Davvero
gli adulti ricordano com’erano da bambini? La memoria cresce insieme a noi,
deforma, minimizza o amplifica le sensazioni che vivevamo a nove anni. Grazie a
Nicolas torniamo a vedere la realtà esattamente con gli occhi di quando eravamo
piccoli, il mondo si muove secondo una logica diversa, dinamiche apparentemente
semplici fanno scaturire ansie e batticuore o, al contrario, fatti morbosi
vengono riportati su un livello di comprensione autoreferenziale. Il senso di colpa
di un bambino, dovuto alla sua visione egocentrica del mondo – che ha motivo di
esistere in relazione solo e soltanto al suo sentire -. La vita edulcorata
dalla fantasia di un novenne normale, sebbene abbia tutte le ragioni di
sentirsi diverso dagli altri (coetanei e non), è sempre meno orribile di quanto
non sia secondo la verità adulta e Carrère riesce a condensare questi concetti
duri in un romanzo breve, a dimostrazione del fatto che la grandiosità di
un’opera non si misura in numeri sfarzosi e che troppe parole servono solo a
soddisfare bisogni effimeri. Niente didascalismi, dunque, rimandi secchi che
fanno l’occhiolino al lettore, dal quale si pretende sveltezza d’intelletto e
al quale si offre, in cambio, la libertà di chiudere il cerchio.
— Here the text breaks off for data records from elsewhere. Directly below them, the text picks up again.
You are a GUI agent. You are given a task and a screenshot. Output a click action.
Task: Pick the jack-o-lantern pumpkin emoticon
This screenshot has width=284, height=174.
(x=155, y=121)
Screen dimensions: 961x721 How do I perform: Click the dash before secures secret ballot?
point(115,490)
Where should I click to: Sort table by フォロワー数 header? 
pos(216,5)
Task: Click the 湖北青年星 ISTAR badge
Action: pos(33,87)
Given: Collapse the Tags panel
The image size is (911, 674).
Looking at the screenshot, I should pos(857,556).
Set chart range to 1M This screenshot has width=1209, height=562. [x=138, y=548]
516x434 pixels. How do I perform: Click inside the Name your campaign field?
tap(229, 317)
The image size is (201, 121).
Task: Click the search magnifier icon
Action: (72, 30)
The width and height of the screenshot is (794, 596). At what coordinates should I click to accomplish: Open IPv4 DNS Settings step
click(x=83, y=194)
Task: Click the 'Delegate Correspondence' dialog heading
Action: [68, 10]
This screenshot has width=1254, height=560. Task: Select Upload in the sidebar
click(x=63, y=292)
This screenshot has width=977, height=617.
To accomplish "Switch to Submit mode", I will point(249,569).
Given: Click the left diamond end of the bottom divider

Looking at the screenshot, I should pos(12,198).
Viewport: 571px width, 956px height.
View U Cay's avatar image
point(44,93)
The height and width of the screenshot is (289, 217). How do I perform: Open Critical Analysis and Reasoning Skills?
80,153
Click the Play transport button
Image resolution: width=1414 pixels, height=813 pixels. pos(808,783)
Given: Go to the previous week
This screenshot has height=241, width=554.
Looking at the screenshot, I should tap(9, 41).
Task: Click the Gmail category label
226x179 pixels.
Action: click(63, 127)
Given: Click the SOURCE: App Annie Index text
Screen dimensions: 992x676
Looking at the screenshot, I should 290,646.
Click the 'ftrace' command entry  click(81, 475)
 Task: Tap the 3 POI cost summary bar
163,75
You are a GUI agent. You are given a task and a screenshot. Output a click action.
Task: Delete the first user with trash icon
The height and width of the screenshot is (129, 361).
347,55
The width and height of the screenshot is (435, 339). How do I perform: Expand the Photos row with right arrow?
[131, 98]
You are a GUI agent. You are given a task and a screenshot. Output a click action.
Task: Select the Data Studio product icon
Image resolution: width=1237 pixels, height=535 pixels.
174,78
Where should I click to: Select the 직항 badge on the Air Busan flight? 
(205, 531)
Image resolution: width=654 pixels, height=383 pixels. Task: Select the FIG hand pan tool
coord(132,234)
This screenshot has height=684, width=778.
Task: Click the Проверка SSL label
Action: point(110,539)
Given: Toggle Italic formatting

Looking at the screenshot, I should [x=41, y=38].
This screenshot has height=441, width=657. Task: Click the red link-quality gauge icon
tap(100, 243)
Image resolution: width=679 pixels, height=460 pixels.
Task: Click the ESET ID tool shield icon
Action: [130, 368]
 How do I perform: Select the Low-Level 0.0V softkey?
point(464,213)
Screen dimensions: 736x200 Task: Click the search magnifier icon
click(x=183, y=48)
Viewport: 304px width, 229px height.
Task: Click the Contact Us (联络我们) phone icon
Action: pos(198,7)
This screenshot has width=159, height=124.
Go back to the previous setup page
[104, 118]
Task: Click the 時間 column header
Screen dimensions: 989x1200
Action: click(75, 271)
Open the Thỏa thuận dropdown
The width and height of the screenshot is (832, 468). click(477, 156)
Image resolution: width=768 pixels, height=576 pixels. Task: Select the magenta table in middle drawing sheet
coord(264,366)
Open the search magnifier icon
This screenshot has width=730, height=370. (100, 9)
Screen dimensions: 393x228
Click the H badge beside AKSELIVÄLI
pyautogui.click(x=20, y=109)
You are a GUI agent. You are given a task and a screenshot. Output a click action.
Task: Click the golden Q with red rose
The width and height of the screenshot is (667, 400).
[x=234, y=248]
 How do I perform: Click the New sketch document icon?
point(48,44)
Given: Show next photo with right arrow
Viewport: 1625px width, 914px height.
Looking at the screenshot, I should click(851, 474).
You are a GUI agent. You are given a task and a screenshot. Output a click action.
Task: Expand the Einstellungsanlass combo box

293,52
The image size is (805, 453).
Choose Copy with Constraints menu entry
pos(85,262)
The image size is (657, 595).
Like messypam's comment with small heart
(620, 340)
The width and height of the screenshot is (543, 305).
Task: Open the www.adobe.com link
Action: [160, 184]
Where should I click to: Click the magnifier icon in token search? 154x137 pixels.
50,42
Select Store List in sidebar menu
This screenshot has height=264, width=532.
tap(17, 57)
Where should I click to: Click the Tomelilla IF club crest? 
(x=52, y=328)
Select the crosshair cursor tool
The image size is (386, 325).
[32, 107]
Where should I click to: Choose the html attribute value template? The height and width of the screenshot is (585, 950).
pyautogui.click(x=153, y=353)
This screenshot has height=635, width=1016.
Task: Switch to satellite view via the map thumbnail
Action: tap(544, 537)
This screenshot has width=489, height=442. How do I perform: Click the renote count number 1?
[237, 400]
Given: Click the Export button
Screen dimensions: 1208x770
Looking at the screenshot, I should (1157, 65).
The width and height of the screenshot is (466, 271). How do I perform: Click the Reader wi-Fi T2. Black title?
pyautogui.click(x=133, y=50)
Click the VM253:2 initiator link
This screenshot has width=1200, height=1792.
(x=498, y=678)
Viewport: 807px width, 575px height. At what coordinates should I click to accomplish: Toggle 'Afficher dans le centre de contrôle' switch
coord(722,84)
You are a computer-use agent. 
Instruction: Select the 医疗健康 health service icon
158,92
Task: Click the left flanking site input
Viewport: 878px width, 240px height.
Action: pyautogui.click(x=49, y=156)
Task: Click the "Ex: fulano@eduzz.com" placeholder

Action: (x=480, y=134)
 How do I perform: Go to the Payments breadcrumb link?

In seguito Nicolas cercò a lungo, ancora oggi, di
ricordarsi le ultime parole che gli aveva rivolto suo padre. L’aveva salutato
sulla porta dello chalet, gli aveva nuovamente raccomandato di fare attenzione,
ma Nicolas era così imbarazzato dalla sua presenza, così ansioso di vederlo
andar via che non era stato a sentire. Non gli perdonava di essere lì, di
attirare sguardi che immaginava ironici, e si era sottratto al suo bacio
chinando la testa. Nell’intimità familiare non l’avrebbe passata liscia, ma
sapeva che così, davanti a tutti, non avrebbe osato rimproverarlo.